▶ _EXERCISE BRIEF_: These entries are to be set down again exactly.

━━━ DATASET EXTRACT

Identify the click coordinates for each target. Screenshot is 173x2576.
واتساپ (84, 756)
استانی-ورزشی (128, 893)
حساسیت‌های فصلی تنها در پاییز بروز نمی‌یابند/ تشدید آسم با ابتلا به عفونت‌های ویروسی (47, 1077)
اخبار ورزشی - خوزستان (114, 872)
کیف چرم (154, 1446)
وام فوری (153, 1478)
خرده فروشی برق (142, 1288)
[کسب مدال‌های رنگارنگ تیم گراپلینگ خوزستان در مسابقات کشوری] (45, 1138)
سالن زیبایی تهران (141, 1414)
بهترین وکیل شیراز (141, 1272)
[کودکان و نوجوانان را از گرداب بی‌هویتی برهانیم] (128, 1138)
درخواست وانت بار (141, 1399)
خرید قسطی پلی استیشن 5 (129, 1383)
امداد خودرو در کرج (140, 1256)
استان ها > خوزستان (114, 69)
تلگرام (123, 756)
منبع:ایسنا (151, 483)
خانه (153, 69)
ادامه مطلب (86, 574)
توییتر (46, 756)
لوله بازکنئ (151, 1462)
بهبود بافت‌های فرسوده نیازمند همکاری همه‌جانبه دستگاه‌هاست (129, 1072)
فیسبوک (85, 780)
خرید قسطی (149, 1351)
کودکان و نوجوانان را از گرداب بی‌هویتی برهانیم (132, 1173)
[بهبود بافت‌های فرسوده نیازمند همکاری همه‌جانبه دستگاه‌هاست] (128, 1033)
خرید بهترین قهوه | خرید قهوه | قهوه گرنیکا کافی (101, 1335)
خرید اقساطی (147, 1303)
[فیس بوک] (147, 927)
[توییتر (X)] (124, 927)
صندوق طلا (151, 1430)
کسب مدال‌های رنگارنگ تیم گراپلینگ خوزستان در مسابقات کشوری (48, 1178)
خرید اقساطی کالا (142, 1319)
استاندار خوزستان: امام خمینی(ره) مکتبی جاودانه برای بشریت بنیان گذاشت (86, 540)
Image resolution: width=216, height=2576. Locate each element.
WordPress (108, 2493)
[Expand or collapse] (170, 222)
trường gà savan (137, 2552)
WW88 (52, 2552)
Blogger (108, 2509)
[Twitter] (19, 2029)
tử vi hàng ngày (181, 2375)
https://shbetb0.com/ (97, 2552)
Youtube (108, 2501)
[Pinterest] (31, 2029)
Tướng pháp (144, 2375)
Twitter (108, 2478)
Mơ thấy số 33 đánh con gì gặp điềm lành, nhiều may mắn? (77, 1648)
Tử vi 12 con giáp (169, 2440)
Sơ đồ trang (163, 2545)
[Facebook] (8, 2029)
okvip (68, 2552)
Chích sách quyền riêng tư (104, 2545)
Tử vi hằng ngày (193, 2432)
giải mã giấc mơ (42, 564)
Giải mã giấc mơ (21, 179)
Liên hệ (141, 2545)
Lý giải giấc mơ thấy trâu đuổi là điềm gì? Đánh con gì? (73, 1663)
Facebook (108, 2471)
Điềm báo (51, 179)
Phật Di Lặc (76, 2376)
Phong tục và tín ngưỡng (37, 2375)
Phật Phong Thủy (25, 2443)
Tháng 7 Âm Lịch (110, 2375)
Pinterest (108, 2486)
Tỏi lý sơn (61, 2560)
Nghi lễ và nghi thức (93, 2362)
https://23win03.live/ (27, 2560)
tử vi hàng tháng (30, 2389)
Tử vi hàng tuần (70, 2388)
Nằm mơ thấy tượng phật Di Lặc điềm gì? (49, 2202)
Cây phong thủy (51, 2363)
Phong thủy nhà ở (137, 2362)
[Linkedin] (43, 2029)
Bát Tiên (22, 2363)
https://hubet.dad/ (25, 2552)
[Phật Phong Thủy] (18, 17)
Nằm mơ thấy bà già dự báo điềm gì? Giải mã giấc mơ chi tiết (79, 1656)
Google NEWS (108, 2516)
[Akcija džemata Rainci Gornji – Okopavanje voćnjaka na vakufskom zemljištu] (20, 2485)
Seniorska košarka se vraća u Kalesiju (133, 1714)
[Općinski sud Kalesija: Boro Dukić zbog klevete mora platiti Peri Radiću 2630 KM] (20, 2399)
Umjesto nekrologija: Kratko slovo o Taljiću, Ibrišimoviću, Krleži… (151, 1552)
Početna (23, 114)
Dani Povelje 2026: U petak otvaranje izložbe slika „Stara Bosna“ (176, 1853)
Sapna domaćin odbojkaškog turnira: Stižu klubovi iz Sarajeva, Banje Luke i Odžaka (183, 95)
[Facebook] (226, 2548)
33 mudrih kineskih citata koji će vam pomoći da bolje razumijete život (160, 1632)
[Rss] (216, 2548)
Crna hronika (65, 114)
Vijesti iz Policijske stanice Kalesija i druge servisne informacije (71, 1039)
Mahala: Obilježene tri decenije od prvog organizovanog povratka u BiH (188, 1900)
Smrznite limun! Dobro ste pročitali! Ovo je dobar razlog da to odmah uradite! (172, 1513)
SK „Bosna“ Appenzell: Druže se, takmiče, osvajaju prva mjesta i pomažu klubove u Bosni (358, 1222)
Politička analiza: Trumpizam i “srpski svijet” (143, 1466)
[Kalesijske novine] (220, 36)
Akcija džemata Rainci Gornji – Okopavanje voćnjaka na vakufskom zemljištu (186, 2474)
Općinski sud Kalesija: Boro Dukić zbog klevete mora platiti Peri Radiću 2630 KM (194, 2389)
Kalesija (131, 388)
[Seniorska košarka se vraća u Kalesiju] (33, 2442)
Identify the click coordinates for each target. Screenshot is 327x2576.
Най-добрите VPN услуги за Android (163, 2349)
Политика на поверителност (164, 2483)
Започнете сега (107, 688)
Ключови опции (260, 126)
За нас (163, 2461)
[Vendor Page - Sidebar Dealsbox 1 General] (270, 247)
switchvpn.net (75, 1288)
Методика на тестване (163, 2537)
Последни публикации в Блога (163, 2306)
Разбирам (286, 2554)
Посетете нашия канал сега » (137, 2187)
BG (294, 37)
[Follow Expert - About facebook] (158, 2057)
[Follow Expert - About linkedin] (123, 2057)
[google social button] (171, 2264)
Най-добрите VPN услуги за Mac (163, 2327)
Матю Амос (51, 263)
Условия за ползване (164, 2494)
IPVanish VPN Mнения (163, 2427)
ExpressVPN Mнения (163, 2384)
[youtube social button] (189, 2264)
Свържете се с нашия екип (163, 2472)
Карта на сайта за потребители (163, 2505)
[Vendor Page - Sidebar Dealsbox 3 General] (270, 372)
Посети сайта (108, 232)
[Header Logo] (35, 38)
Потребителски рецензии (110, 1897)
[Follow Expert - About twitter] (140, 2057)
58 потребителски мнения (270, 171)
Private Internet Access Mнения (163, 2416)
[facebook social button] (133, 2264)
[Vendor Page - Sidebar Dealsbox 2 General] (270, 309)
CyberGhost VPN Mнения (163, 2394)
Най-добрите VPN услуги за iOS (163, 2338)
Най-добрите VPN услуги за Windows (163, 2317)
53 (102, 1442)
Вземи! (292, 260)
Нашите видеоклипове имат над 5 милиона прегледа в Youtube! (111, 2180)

━━━━━━

▶ _SOLUTION TO THIS TASK_:
Identify the click coordinates for each target. Screenshot is 173x2576.
واتساپ (84, 756)
استانی-ورزشی (128, 893)
حساسیت‌های فصلی تنها در پاییز بروز نمی‌یابند/ تشدید آسم با ابتلا به عفونت‌های ویروسی (47, 1077)
اخبار ورزشی - خوزستان (114, 872)
کیف چرم (154, 1446)
وام فوری (153, 1478)
خرده فروشی برق (142, 1288)
[کسب مدال‌های رنگارنگ تیم گراپلینگ خوزستان در مسابقات کشوری] (45, 1138)
سالن زیبایی تهران (141, 1414)
بهترین وکیل شیراز (141, 1272)
[کودکان و نوجوانان را از گرداب بی‌هویتی برهانیم] (128, 1138)
درخواست وانت بار (141, 1399)
خرید قسطی پلی استیشن 5 (129, 1383)
امداد خودرو در کرج (140, 1256)
استان ها > خوزستان (114, 69)
تلگرام (123, 756)
منبع:ایسنا (151, 483)
خانه (153, 69)
ادامه مطلب (86, 574)
توییتر (46, 756)
لوله بازکنئ (151, 1462)
بهبود بافت‌های فرسوده نیازمند همکاری همه‌جانبه دستگاه‌هاست (129, 1072)
فیسبوک (85, 780)
خرید قسطی (149, 1351)
کودکان و نوجوانان را از گرداب بی‌هویتی برهانیم (132, 1173)
[بهبود بافت‌های فرسوده نیازمند همکاری همه‌جانبه دستگاه‌هاست] (128, 1033)
خرید بهترین قهوه | خرید قهوه | قهوه گرنیکا کافی (101, 1335)
خرید اقساطی (147, 1303)
[فیس بوک] (147, 927)
[توییتر (X)] (124, 927)
صندوق طلا (151, 1430)
کسب مدال‌های رنگارنگ تیم گراپلینگ خوزستان در مسابقات کشوری (48, 1178)
خرید اقساطی کالا (142, 1319)
استاندار خوزستان: امام خمینی(ره) مکتبی جاودانه برای بشریت بنیان گذاشت (86, 540)
Image resolution: width=216, height=2576. Locate each element.
WordPress (108, 2493)
[Expand or collapse] (170, 222)
trường gà savan (137, 2552)
WW88 (52, 2552)
Blogger (108, 2509)
[Twitter] (19, 2029)
tử vi hàng ngày (181, 2375)
https://shbetb0.com/ (97, 2552)
Youtube (108, 2501)
[Pinterest] (31, 2029)
Tướng pháp (144, 2375)
Twitter (108, 2478)
Mơ thấy số 33 đánh con gì gặp điềm lành, nhiều may mắn? (77, 1648)
Tử vi 12 con giáp (169, 2440)
Sơ đồ trang (163, 2545)
[Facebook] (8, 2029)
okvip (68, 2552)
Chích sách quyền riêng tư (104, 2545)
Tử vi hằng ngày (193, 2432)
giải mã giấc mơ (42, 564)
Giải mã giấc mơ (21, 179)
Liên hệ (141, 2545)
Lý giải giấc mơ thấy trâu đuổi là điềm gì? Đánh con gì? (73, 1663)
Facebook (108, 2471)
Điềm báo (51, 179)
Phật Di Lặc (76, 2376)
Phong tục và tín ngưỡng (37, 2375)
Phật Phong Thủy (25, 2443)
Tháng 7 Âm Lịch (110, 2375)
Pinterest (108, 2486)
Tỏi lý sơn (61, 2560)
Nghi lễ và nghi thức (93, 2362)
https://23win03.live/ (27, 2560)
tử vi hàng tháng (30, 2389)
Tử vi hàng tuần (70, 2388)
Nằm mơ thấy tượng phật Di Lặc điềm gì? (49, 2202)
Cây phong thủy (51, 2363)
Phong thủy nhà ở (137, 2362)
[Linkedin] (43, 2029)
Bát Tiên (22, 2363)
https://hubet.dad/ (25, 2552)
[Phật Phong Thủy] (18, 17)
Nằm mơ thấy bà già dự báo điềm gì? Giải mã giấc mơ chi tiết (79, 1656)
Google NEWS (108, 2516)
[Akcija džemata Rainci Gornji – Okopavanje voćnjaka na vakufskom zemljištu] (20, 2485)
Seniorska košarka se vraća u Kalesiju (133, 1714)
[Općinski sud Kalesija: Boro Dukić zbog klevete mora platiti Peri Radiću 2630 KM] (20, 2399)
Umjesto nekrologija: Kratko slovo o Taljiću, Ibrišimoviću, Krleži… (151, 1552)
Početna (23, 114)
Dani Povelje 2026: U petak otvaranje izložbe slika „Stara Bosna“ (176, 1853)
Sapna domaćin odbojkaškog turnira: Stižu klubovi iz Sarajeva, Banje Luke i Odžaka (183, 95)
[Facebook] (226, 2548)
33 mudrih kineskih citata koji će vam pomoći da bolje razumijete život (160, 1632)
[Rss] (216, 2548)
Crna hronika (65, 114)
Vijesti iz Policijske stanice Kalesija i druge servisne informacije (71, 1039)
Mahala: Obilježene tri decenije od prvog organizovanog povratka u BiH (188, 1900)
Smrznite limun! Dobro ste pročitali! Ovo je dobar razlog da to odmah uradite! (172, 1513)
SK „Bosna“ Appenzell: Druže se, takmiče, osvajaju prva mjesta i pomažu klubove u Bosni (358, 1222)
Politička analiza: Trumpizam i “srpski svijet” (143, 1466)
[Kalesijske novine] (220, 36)
Akcija džemata Rainci Gornji – Okopavanje voćnjaka na vakufskom zemljištu (186, 2474)
Općinski sud Kalesija: Boro Dukić zbog klevete mora platiti Peri Radiću 2630 KM (194, 2389)
Kalesija (131, 388)
[Seniorska košarka se vraća u Kalesiju] (33, 2442)
Identify the click coordinates for each target. Screenshot is 327x2576.
Най-добрите VPN услуги за Android (163, 2349)
Политика на поверителност (164, 2483)
Започнете сега (107, 688)
Ключови опции (260, 126)
За нас (163, 2461)
[Vendor Page - Sidebar Dealsbox 1 General] (270, 247)
switchvpn.net (75, 1288)
Методика на тестване (163, 2537)
Последни публикации в Блога (163, 2306)
Разбирам (286, 2554)
Посетете нашия канал сега » (137, 2187)
BG (294, 37)
[Follow Expert - About facebook] (158, 2057)
[Follow Expert - About linkedin] (123, 2057)
[google social button] (171, 2264)
Най-добрите VPN услуги за Mac (163, 2327)
Матю Амос (51, 263)
Условия за ползване (164, 2494)
IPVanish VPN Mнения (163, 2427)
ExpressVPN Mнения (163, 2384)
[youtube social button] (189, 2264)
Свържете се с нашия екип (163, 2472)
Карта на сайта за потребители (163, 2505)
[Vendor Page - Sidebar Dealsbox 3 General] (270, 372)
Посети сайта (108, 232)
[Header Logo] (35, 38)
Потребителски рецензии (110, 1897)
[Follow Expert - About twitter] (140, 2057)
58 потребителски мнения (270, 171)
Private Internet Access Mнения (163, 2416)
[facebook social button] (133, 2264)
[Vendor Page - Sidebar Dealsbox 2 General] (270, 309)
CyberGhost VPN Mнения (163, 2394)
Най-добрите VPN услуги за iOS (163, 2338)
Най-добрите VPN услуги за Windows (163, 2317)
53 (102, 1442)
Вземи! (292, 260)
Нашите видеоклипове имат над 5 милиона прегледа в Youtube! (111, 2180)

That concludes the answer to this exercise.